Tacit Bonds of Affection
Marek Kozakiewicz’s Silent Love (2022)

The documentary Silent Love opens with the central protagonist, Agnieszka, learning that her mother’s health has taken a turn for the worse, bringing her back from her home in Frankfurt to her native Poland. When Agnieszka’s mother dies, she decides to stay to take care of her teenage brother Miłosz, now orphaned, and duly begins the process of becoming his legal guardian. What is only revealed some time later is that she has left a long-term partner behind in Germany, Majka, who is also Polish and also a woman. Determined to stay together, two possibilities open up before them: to suffer the strain of being physically distant, or to risk being openly in love in a country renowned for its growing hostility towards LGBTQ+ communities. To paraphrase Majka, “I’m not worried about lasting in the relationship but about handling life in Poland.”

The film addresses a potentially scandalous topic in a way that is antithetical to any actual scandal. The central lesbian love story is presented in a very matter-of-fact way, balancing moments of tenderness with the banal everyday hassles inherent to all serious relationships, demonstrating the depth of the two women’s mutual affection without over-romanticizing. Similarly, the Polish government’s homophobic agenda and the rising tensions are largely assumed to be self-evident and are only briefly mentioned, with allusions made to the emergence of “LGBT-free zones” on the news and the persistence of homophobic slurs as everyday slang terms.

Although the narrative seems largely chronological, the film periodically cuts back to Agnieszka’s hearing with the social services, in which she is questioned in a court-like setting to determine her suitability as a carer. Somewhat predictably, these sequences culminate in her giving a statement that she is single, essentially perjuring herself. While it is equally depressing and infuriating that she needed to hide her identity from the authorities in order to be considered a responsible citizen, it also isn’t massively surprising and as a punchline it doesn’t quite live up to the dramaturgical build-up. If anything, it would have been more shocking if she’d openly admitted to being a lesbian and still been granted custody.

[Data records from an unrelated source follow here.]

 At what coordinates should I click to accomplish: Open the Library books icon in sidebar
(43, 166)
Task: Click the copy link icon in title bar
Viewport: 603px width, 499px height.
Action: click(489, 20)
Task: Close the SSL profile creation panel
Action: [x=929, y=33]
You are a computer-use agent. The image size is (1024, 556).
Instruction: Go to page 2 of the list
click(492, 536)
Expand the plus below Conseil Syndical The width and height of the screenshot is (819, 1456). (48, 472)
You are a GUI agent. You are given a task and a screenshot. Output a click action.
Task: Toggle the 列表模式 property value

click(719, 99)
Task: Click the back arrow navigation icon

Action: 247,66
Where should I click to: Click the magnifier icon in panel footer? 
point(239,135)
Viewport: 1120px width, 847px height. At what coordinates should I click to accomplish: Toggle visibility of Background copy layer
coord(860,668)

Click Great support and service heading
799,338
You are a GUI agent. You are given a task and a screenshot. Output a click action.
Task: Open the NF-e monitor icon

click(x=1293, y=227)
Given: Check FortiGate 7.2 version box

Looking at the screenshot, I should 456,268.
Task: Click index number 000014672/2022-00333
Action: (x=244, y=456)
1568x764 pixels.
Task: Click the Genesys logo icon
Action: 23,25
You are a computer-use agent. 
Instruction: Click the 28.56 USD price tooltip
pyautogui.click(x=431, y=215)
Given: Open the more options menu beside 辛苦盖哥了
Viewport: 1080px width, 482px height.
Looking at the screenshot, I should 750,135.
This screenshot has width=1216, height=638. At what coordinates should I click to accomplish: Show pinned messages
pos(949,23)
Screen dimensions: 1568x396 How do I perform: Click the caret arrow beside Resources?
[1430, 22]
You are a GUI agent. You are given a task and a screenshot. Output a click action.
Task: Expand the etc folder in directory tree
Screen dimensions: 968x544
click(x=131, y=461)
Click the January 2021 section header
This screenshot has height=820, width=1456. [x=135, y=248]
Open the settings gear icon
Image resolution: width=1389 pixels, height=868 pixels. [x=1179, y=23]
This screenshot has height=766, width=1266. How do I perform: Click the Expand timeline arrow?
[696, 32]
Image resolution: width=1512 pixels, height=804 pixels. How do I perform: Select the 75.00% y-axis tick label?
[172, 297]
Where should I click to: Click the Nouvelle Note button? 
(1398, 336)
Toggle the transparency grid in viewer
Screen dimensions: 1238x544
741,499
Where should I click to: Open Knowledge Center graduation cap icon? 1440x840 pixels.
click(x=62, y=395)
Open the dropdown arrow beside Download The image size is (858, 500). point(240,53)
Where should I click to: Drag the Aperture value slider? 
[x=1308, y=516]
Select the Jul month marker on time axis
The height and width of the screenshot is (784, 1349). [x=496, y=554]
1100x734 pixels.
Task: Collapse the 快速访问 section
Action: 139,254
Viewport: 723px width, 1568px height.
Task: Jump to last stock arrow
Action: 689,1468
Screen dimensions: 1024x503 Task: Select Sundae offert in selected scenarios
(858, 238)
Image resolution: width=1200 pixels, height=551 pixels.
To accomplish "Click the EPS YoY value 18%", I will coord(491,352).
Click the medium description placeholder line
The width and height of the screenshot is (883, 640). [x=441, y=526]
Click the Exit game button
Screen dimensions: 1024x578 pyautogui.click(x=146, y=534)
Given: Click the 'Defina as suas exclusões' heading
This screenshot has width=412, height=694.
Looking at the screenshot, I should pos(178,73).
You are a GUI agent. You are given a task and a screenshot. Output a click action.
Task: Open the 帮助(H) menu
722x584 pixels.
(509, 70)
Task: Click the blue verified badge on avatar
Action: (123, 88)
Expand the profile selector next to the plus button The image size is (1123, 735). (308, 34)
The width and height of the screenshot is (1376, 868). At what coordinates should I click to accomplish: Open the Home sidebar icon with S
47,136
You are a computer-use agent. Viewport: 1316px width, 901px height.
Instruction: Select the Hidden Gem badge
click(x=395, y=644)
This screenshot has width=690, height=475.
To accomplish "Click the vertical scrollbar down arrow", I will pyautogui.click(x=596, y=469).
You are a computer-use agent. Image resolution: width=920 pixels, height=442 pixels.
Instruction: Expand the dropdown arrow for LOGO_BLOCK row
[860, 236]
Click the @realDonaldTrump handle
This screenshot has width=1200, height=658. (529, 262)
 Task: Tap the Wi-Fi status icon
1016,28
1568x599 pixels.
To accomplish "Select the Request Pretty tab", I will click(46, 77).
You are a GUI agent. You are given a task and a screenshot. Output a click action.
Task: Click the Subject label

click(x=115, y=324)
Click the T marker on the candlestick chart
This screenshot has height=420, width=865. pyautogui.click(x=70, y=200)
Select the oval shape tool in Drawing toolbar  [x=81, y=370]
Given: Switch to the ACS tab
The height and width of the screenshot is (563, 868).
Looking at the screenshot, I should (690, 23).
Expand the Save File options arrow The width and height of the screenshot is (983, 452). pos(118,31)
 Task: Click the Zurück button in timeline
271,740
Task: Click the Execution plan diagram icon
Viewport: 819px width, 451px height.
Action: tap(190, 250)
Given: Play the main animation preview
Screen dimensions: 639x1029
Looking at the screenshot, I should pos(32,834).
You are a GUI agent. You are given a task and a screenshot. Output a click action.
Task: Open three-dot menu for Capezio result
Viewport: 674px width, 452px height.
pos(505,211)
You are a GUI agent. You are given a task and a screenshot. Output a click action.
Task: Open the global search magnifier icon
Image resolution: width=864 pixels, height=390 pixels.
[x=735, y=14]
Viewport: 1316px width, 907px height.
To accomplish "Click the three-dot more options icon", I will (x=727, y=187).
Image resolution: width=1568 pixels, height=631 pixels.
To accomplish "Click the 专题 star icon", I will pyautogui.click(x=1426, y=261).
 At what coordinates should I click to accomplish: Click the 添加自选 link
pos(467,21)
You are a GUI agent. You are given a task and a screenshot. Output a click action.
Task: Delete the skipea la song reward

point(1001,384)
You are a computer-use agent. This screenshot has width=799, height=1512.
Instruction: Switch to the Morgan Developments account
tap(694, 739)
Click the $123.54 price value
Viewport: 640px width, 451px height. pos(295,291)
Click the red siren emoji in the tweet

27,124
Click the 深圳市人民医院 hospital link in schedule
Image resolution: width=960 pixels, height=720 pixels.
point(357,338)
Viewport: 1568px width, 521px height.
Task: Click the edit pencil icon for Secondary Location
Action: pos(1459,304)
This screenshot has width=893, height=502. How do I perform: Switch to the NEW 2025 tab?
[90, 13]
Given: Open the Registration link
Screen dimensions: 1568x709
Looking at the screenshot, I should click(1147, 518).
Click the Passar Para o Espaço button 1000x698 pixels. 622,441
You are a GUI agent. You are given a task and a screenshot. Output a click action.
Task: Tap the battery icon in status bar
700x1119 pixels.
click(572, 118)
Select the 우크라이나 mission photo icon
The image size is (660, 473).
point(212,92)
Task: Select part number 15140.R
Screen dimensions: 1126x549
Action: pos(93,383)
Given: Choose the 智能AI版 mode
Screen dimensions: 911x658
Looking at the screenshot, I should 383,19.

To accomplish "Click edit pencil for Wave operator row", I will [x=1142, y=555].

The aspect given the most attention is the ideological struggle for Miłosz’s soul, as we watch him be indoctrinated at school and church with conservative and nationalist notions of identity. The bulk of his story arc is dedicated to preparations for an end of school year polonaise performance – a dance that apparently requires strict conformity to gender roles, with the men dancing in a manly way while the women remain feminine. The emphasis on this pressure to meet societal expectations is heightened by a shift in cinematic style, which breaks from the standard (and occasionally grating) soft observational approach to a more fluid, emotionally charged montage.

Meanwhile, at home he seems to be developing a bond with Majka, who is increasingly present in his life as she visits more regularly. If anything, her appearance seems to provide a balance in the household and relieves some of the tension between the brother and sister struggling to re-adjust to a parent-child dynamic. The seemingly natural way the three of them form a family is one of the film’s most convincing arguments, as it seems so ridiculous that this kind of configuration should be forbidden. (It’s interesting to note in this regard, however, that the more masculine Majka gets to be the fun one while the more overtly feminine Agnieszka is the bad cop, and is never really shown as a person outside of her position as care-giver and girlfriend). The problem is that Miłosz doesn’t appear to have understood the true nature of Agnieszka and Majka’s relationship, raising the question of how he will react when he does.

This is where the film enters fairly murky ethical grounds. While it deserves to be commended for its humanizing and normalizing portrayal of a same-sex couple in a context where this kind of love is still very much considered a taboo, the involvement of a young boy who isn’t fully conscious of his own circumstances is more questionable. While the adults agreed to being filmed with full awareness of the potential implications for them upon its release, the same cannot be said about Miłosz. This is made even more poignant by the film’s insistence on showing him as naïve and vulnerable, such as in an early scene shortly after his mother’s death when he asks if a crematorium is a place where you get covered in cream. Even giving the director the benefit of the doubt that some kind of plan to address this was in place, it feels uncomfortable at some points.

The film ends at a point where you might expect it to begin – Majka leaves Frankfurt, comes out to her family, and moves in with Agnieszka and Miłosz. This clearly isn’t a story that can end with a happily ever after, as much as you would like it to, but the fact that it leaves viewers concerned for the well-being of everyone involved is a definite strength. While it is important to show the struggle that LGBTQ+ people face when they decide not to hide their identity, it is equally important to get a glimpse into the relationships that make them take the risk, which is precisely what Silent Love does.